**Exercise**: Starting at the line of data that has "Describe the element" and stopping after the line that has "Find the location", turn those lines into a numbered list. Leave out blank lines and the pictures.

**Source information**:
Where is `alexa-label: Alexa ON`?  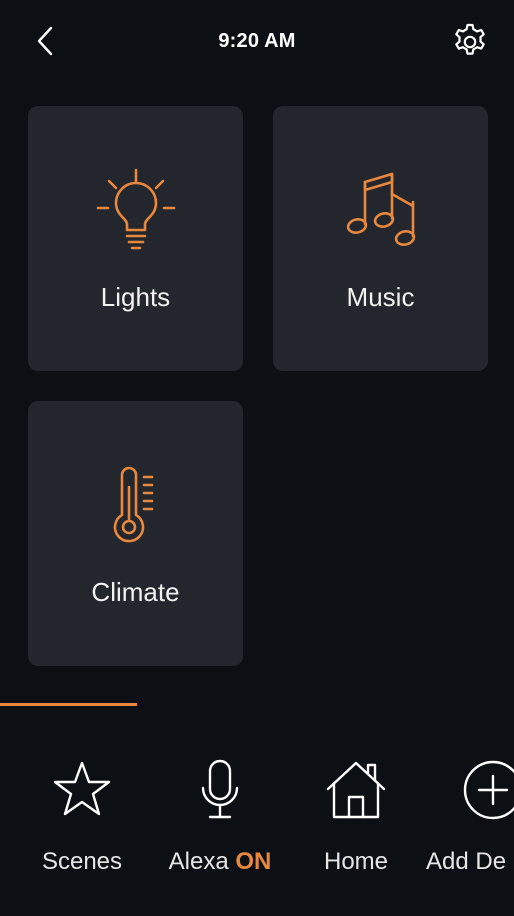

==

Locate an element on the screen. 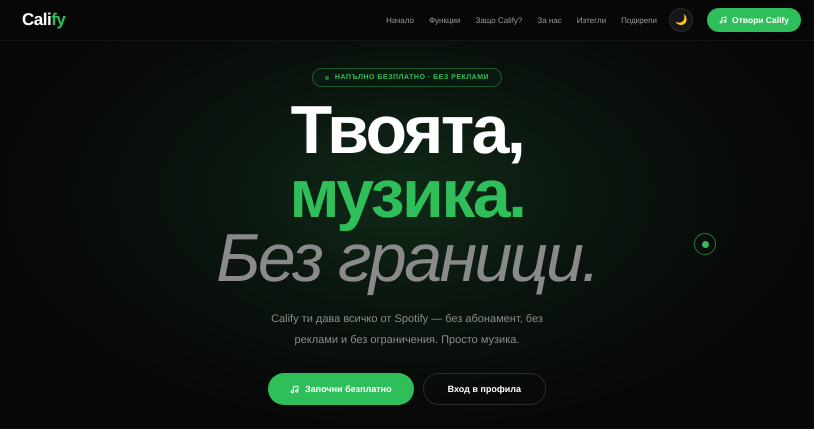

...

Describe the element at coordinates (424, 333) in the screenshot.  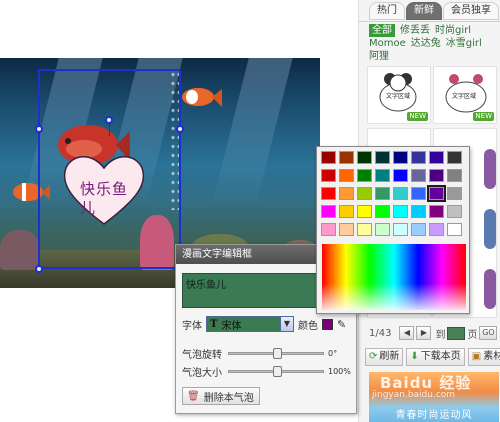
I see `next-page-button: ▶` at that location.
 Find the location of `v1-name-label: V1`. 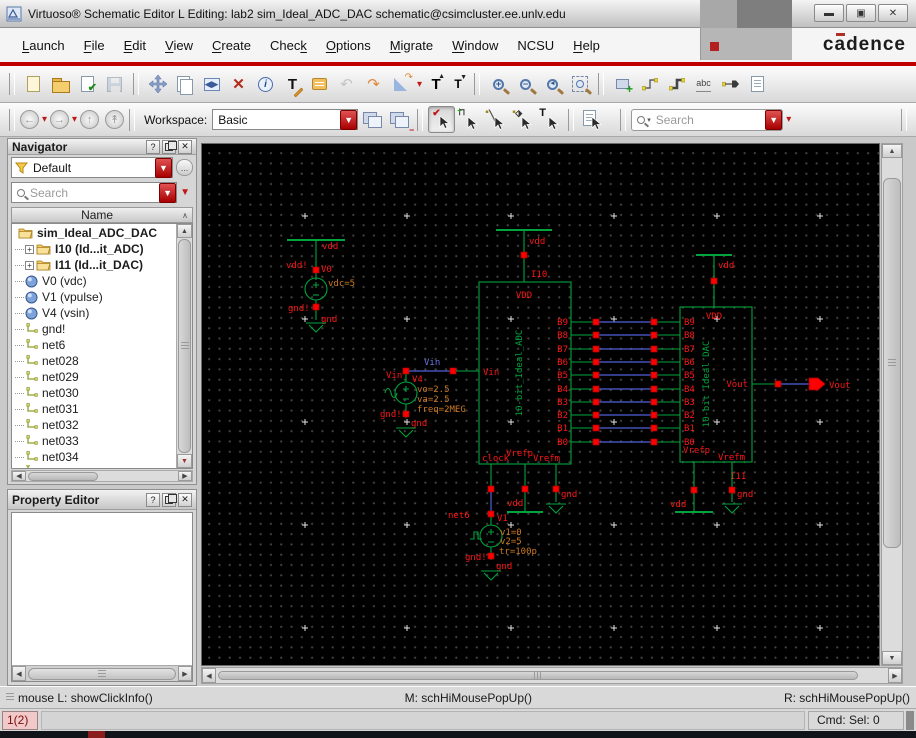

**Result of the exercise**:
1. Describe the element at coordinates (424, 333) in the screenshot.  
2. I see `next-page-button: ▶` at that location.
3.  Find the location of `v1-name-label: V1`. 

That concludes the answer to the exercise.